Yapılacak işler:
(1) Sağlık serbest bölgeleriyle ilgili metni iki cümleyle özetleyin.
(2) Sağlık serbest bölgeleriyle ilgili metne göre, bu bölgelerin kurulmasının önünü hangi düzenleme açtı?
(3) Sağlık serbest bölgeleriyle ilgili metinde, bu bölgelerde yer alacağı söylenen tesis türlerinin hepsini sıralayın.

Verilen metin:

------------------------------------

Türkiye, içinde hastaneler, rehabilitasyon merkezleri, termal turizm tesisleri, yaşlı tatil köylerinin bulunacağı binlerce dönümlük araziye kurulacak sağlık serbest bölgeleriyle ikinci Dubai olmaya hazırlanıyor.
Sağlık Bakanlığı Sağlık Hizmetleri Genel Müdürlüğü Sağlık Turizmi Daire Başkanı Dursun Aydın, sağlık serbest bölgeleri kurulmasına yönelik çalışmalarla ilgili bilgi verirken Türkiye’ye büyük ilgi olduğunu, çok sayıda yabancı yatırımcının gözünün Türkiye’de olduğunu bildirdi.
Serbest bölgenin, ”Ülkenin siyasi sınırları içinde olmakla birlikte gümrük hattı dışında sayılan, ülkede geçerli ticari, mali ve iktisadi alanlara ilişkin hukuki ve idari düzenlemelerin uygulanmadığı veya kısmen uygulandığı, sınai ve ticari faaliyetler için daha geniş teşviklerin tanındığı, fiziki olarak ülkenin diğer kısımlarından ayrılan yerler” olarak tanımlandığını hatırlatan Aydın, 663 sayılı Sağlık Bakanlığı ve Bağlı Kuruluşların Teşkilat ve Görevleri Hakkında Kanun Hükmünde Kararname’nin 49’uncu maddesi ile ülkede sağlık serbest bölgeleri kurulmasının önünün açıldığını söyledi.
KALİFİYE BEYİNLER ÇEKİLMEK İSTENİYOR
Kanunla yabancı sermaye girişi ve istihdamın artırılması, ülkeye kalifiye yabancı beyinlerin çekilmesi, yüksek tıbbi teknoloji girişinin hızlandırılması, hizmet üretmeye yönelik yatırım ve üretimin teşviki, Türkiye’nin bölgesinde sağlık alanında cazibe merkezi haline getirilmesi, sağlık turizmi açısından örnek bir konsept oluşturulması amaçları öngörüldüğünü belirten Aydın’ın verdiği bilgiye göre serbest bölgelerde şu avantajlar sağlanıyor:
-SSK primi, KDV, kurumlar vergisi, vergi muafiyeti gibi işletmeciler için birçok avantajdan yararlanma imkanı.

------------------------------------

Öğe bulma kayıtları

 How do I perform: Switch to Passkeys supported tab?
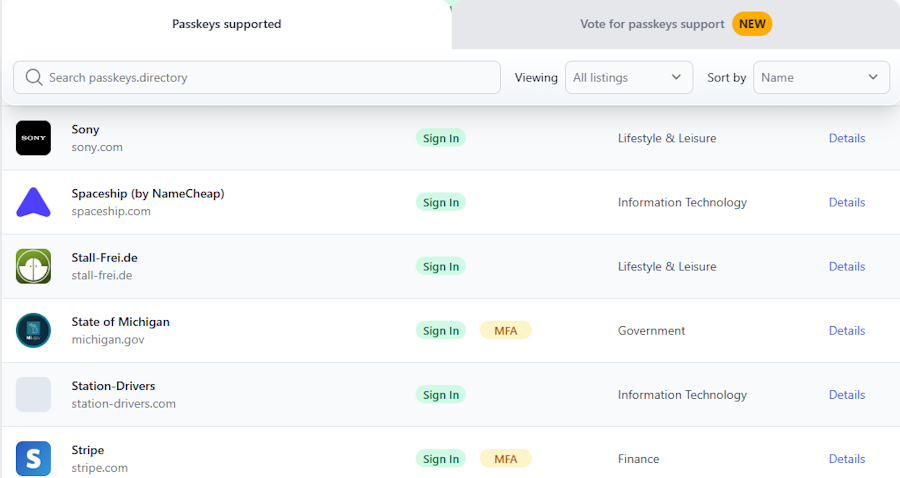coord(226,24)
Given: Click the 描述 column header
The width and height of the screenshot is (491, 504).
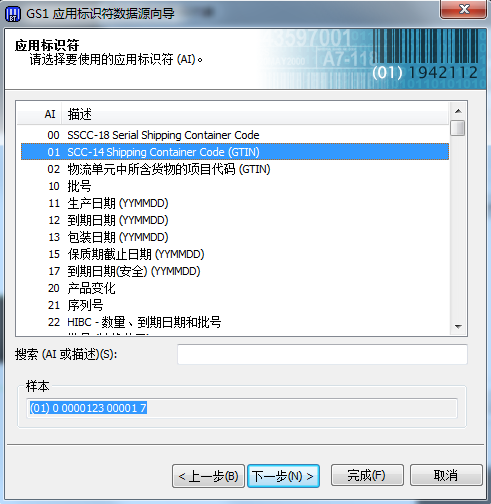Looking at the screenshot, I should point(255,114).

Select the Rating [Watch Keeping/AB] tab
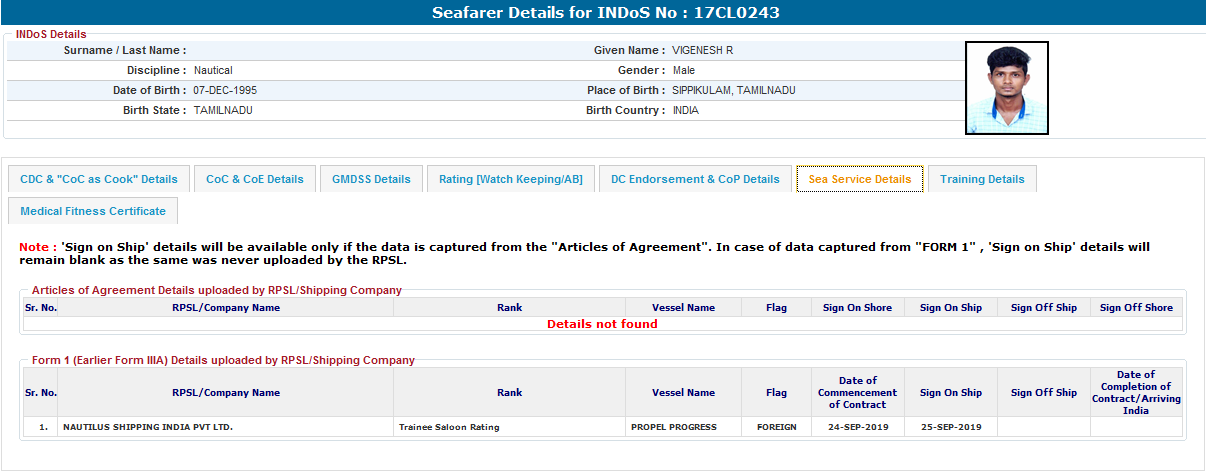point(510,179)
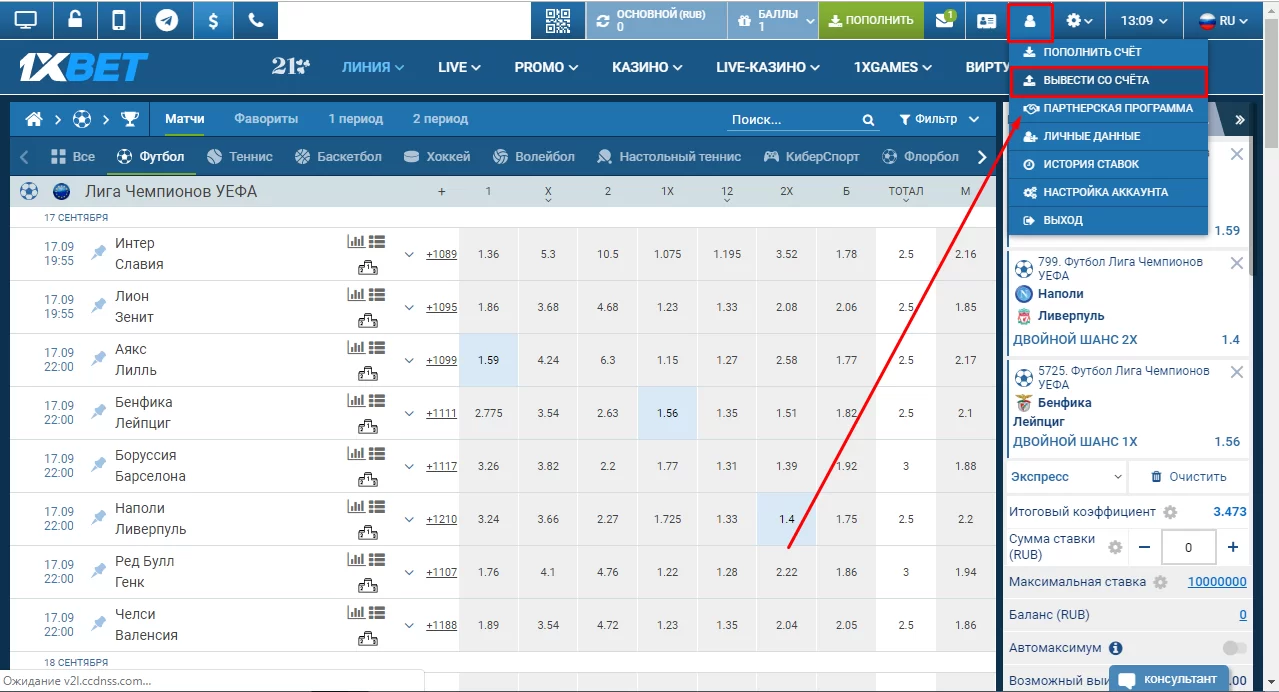1279x692 pixels.
Task: Click the home icon in breadcrumb
Action: (x=34, y=119)
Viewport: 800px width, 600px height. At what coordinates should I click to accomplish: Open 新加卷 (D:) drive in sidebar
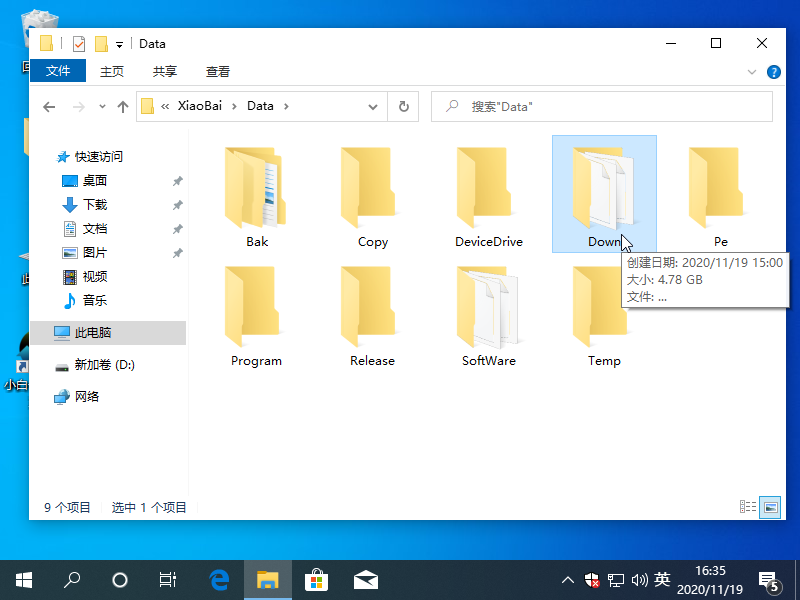point(104,365)
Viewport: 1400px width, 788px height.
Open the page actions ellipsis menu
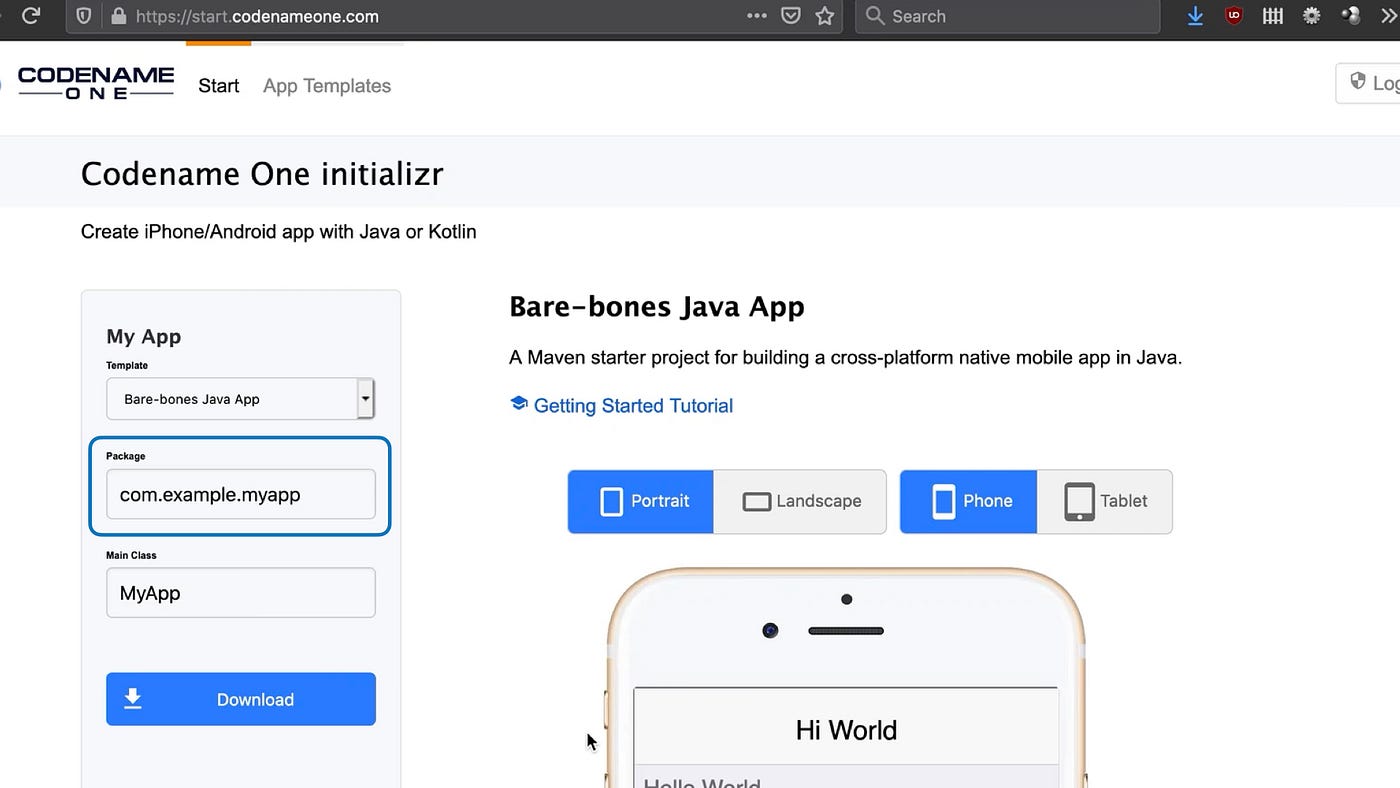coord(757,15)
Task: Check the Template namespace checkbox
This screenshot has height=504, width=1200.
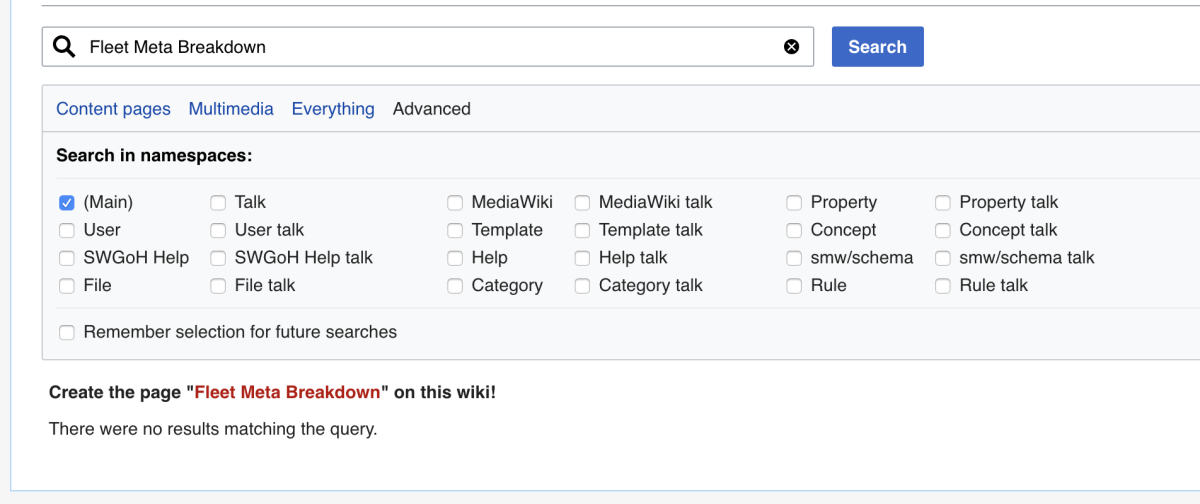Action: (455, 230)
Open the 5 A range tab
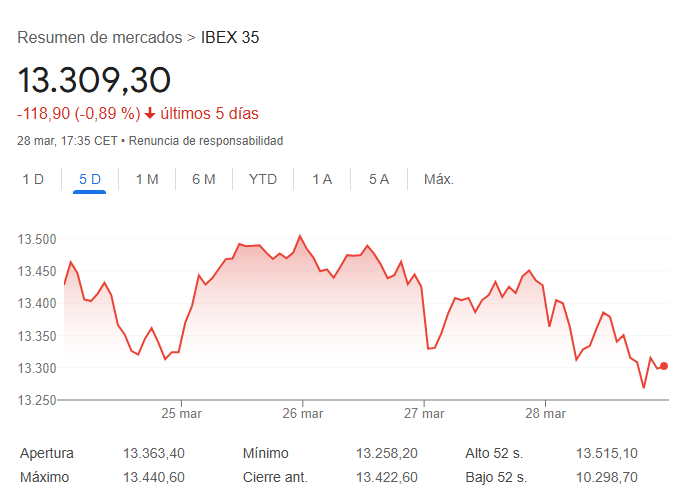 point(378,179)
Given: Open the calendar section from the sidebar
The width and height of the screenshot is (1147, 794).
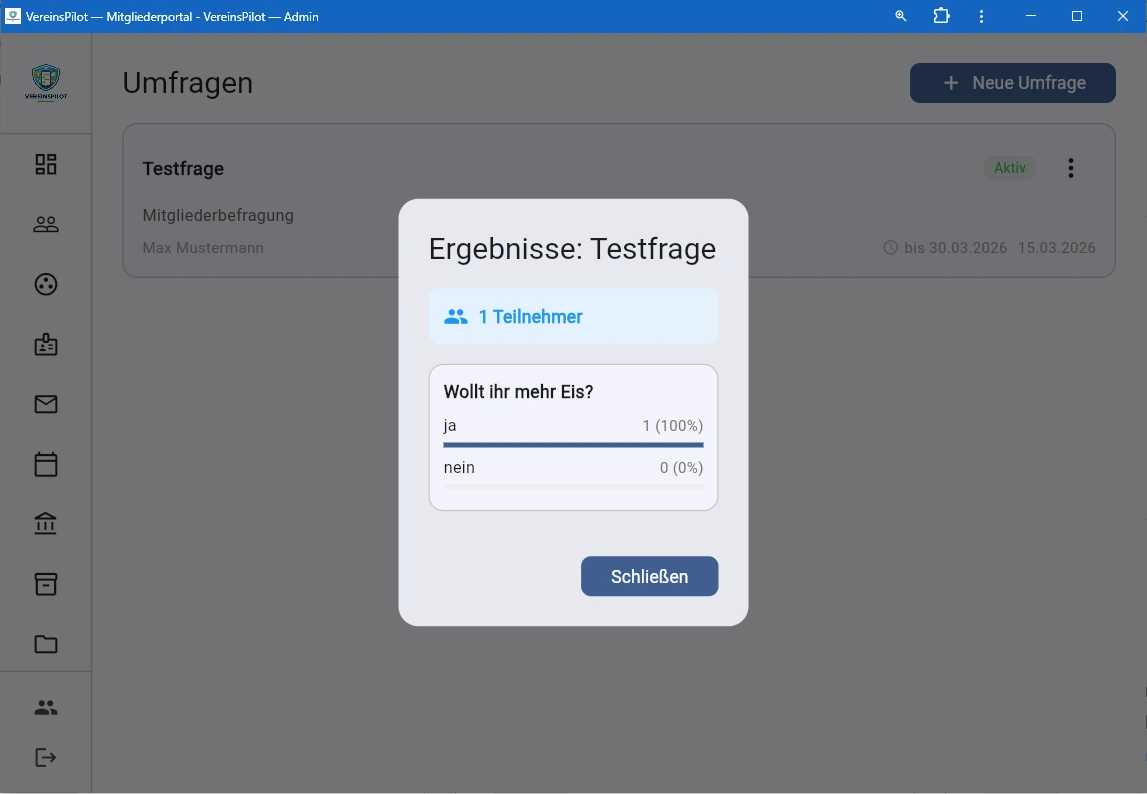Looking at the screenshot, I should (x=45, y=464).
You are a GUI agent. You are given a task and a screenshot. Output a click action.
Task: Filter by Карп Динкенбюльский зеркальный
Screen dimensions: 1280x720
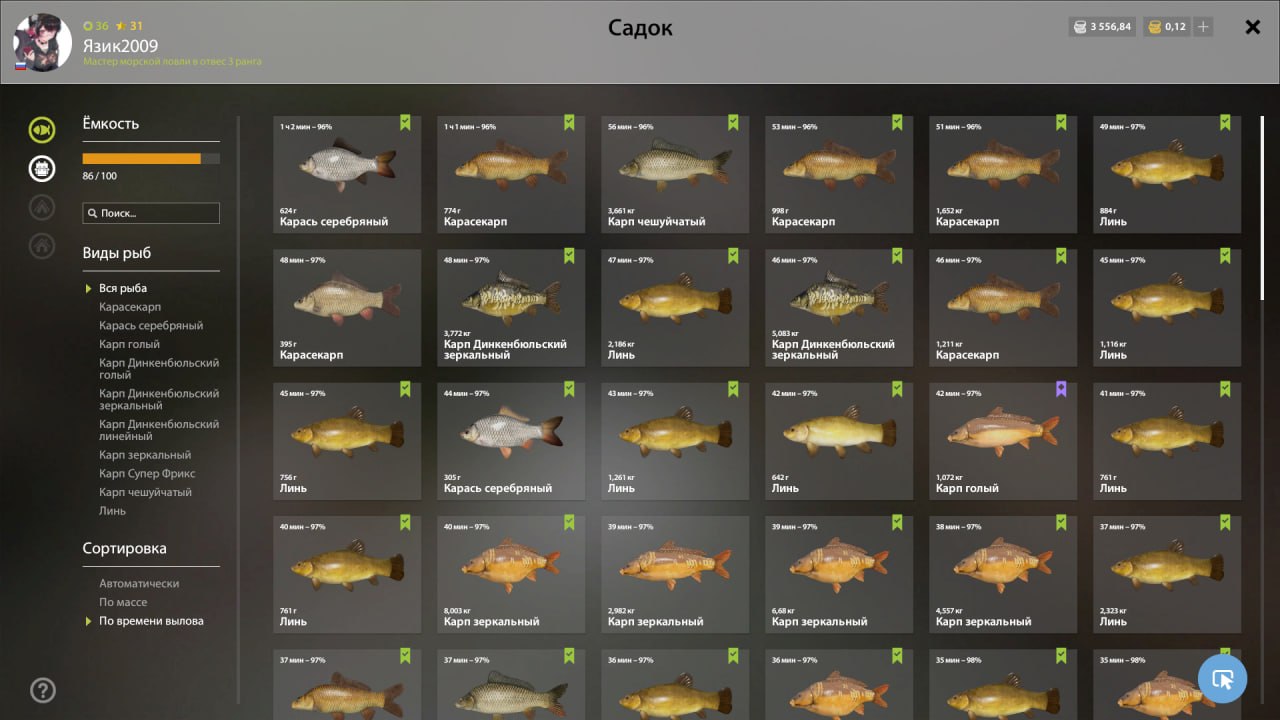[x=159, y=400]
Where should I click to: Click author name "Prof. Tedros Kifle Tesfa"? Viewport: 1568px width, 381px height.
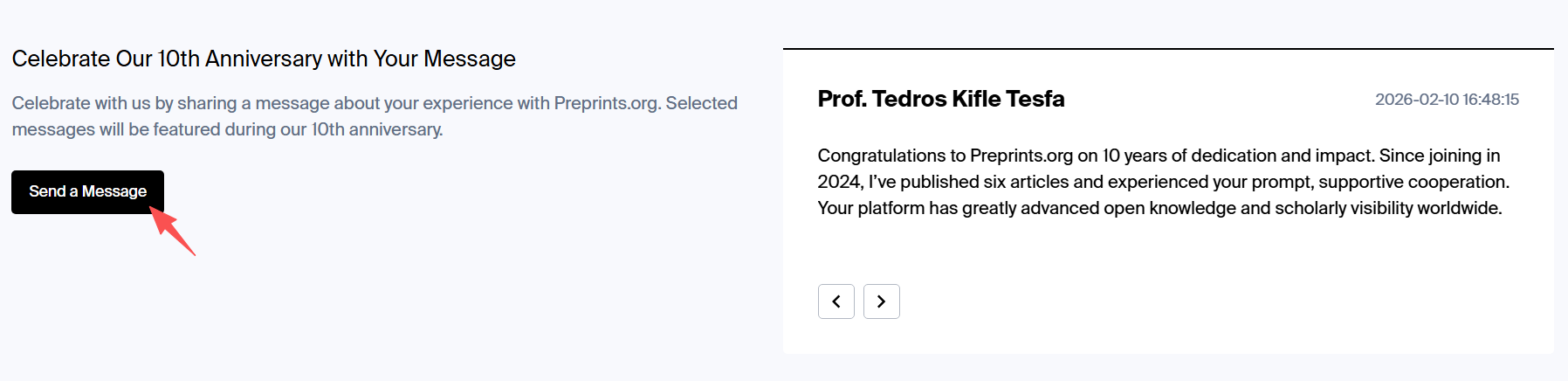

------------------------------------

Alıştırma cevapları:
(1) Türkiye, içinde hastaneler, rehabilitasyon merkezleri, termal turizm tesisleri ve yaşlı tatil köyleri bulunacak sağlık serbest bölgeleriyle ikinci Dubai olmaya hazırlanıyor. Sağlık Turizmi Daire Başkanı Dursun Aydın, Türkiye'ye çok sayıda yabancı yatırımcının ilgi gösterdiğini, bu bölgelerin 663 sayılı Kanun Hükmünde Kararname'nin 49'uncu maddesiyle mümkün hale geldiğini ve işletmecilerin SSK primi, KDV ve kurumlar vergisi gibi konularda avantajlardan yararlanacağını söylüyor.

(2) 663 sayılı Sağlık Bakanlığı ve Bağlı Kuruluşların Teşkilat ve Görevleri Hakkında Kanun Hükmünde Kararname'nin 49'uncu maddesi.

(3) Hastaneler, rehabilitasyon merkezleri, termal turizm tesisleri, yaşlı tatil köyleri.